Symptoms of Hyperthyroidism
As with hypothyroidism, the symptoms of hyperthyroidism are often difficult to diagnose during pregnancy. Pregnancy frequently works to mask the symptoms, which may include:
- weight loss
- fatigue and weakness
- nausea and vomiting
- heat intolerance
Complications of Hyperthyroidism During Pregnancy
If hyperthyroidism is treated throughout your pregnancy, than you and your baby are at no increased risk of any health related problems. Most women who are treated for the disease go on to experience normal pregnancies. However, if you are suffering from uncontrolled or untreated hyperthyroidism, than you are at increased risk for:
- miscarriage or stillbirth
- iron deficiency-related anemia
Though labor and delivery is usually unaffected by the disease, there is also a risk of developing "thyroid storm." This life-threatening condition is associated with exacerbated hyperthyroidism symptoms, including:
- extremely high fever
- severe vomiting and diarrhea
- very high heart rate
Treating Hyperthyroidism During Pregnancy
If you are pregnant and think that you may be suffering from hyperthyroidism, then it essential to seek appropriate treatment. Your health care provider will perform a blood test and measure your thyroid hormone levels.
Treatment for hyperthyroidism involves lowering the amount of thyroid hormone to more acceptable levels. Generally, this involves taking the mediation propylthiouracil. This medication is entirely safe to take during pregnancy, and should be continued throughout your three trimesters, as well as after labor and delivery. If your health care provider is having difficulty controlling your thyroid hormone levels, she may suggest surgery to remove the thyroid hormone altogether.

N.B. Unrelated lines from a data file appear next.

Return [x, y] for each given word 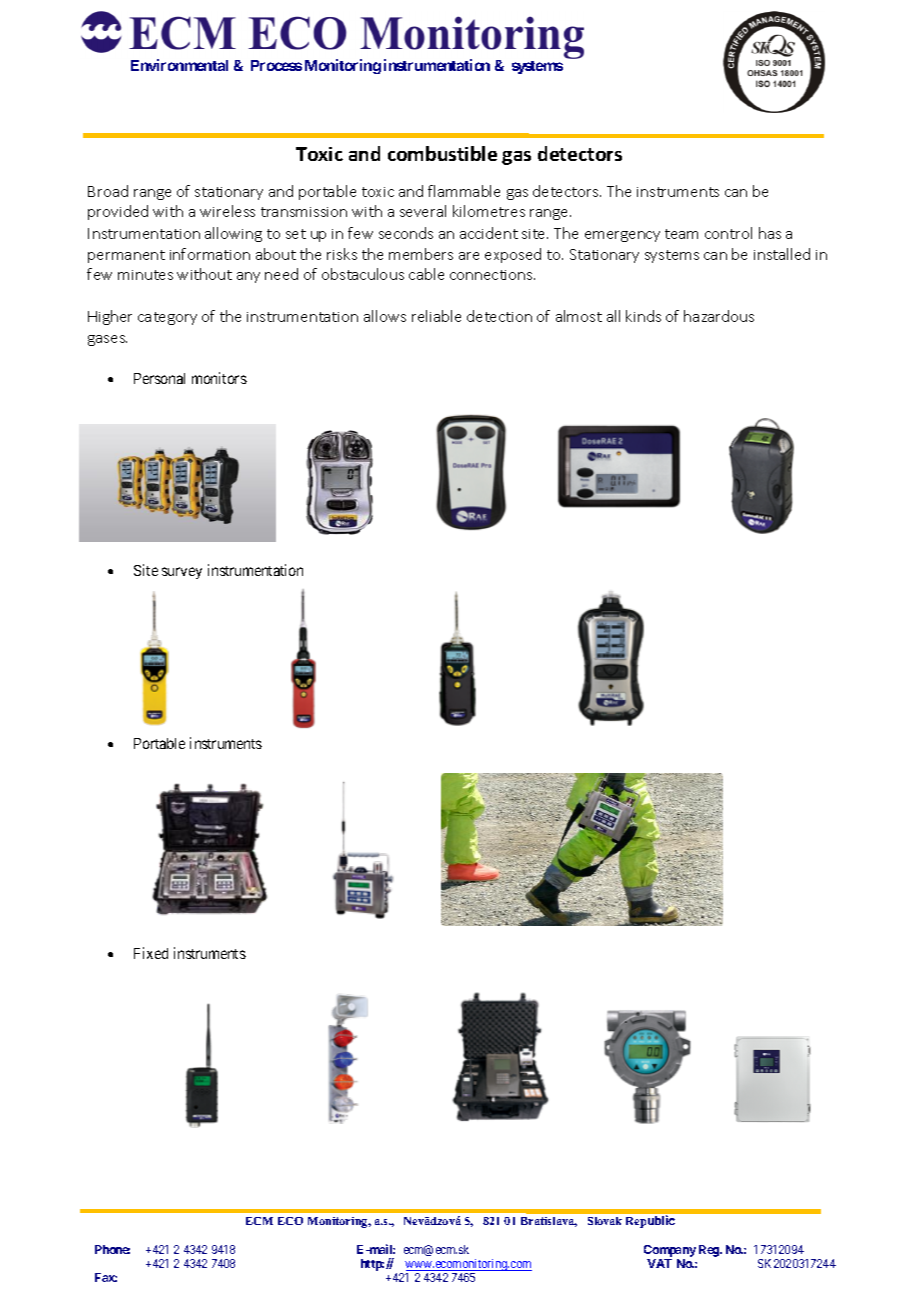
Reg [710, 1251]
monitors [219, 378]
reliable [436, 316]
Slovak [605, 1221]
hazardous [719, 316]
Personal [159, 378]
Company [670, 1251]
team [681, 234]
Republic [650, 1221]
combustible [442, 153]
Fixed [151, 953]
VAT [659, 1263]
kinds [643, 316]
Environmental [179, 65]
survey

Women diagnosed with hyperthyroidism prior to pregnancy should make an appointment with their health care provider to have their hormone levels measured and to discuss changing the dose of their medication.
Whether you have hypothyroidism or hyperthyroidism, it is important to have your thyroid levels regularly monitored throughout your pregnancy. Because your thyroid levels can change from month to month, it may be necessary to adjust your medication dosage at various points during your pregnancy.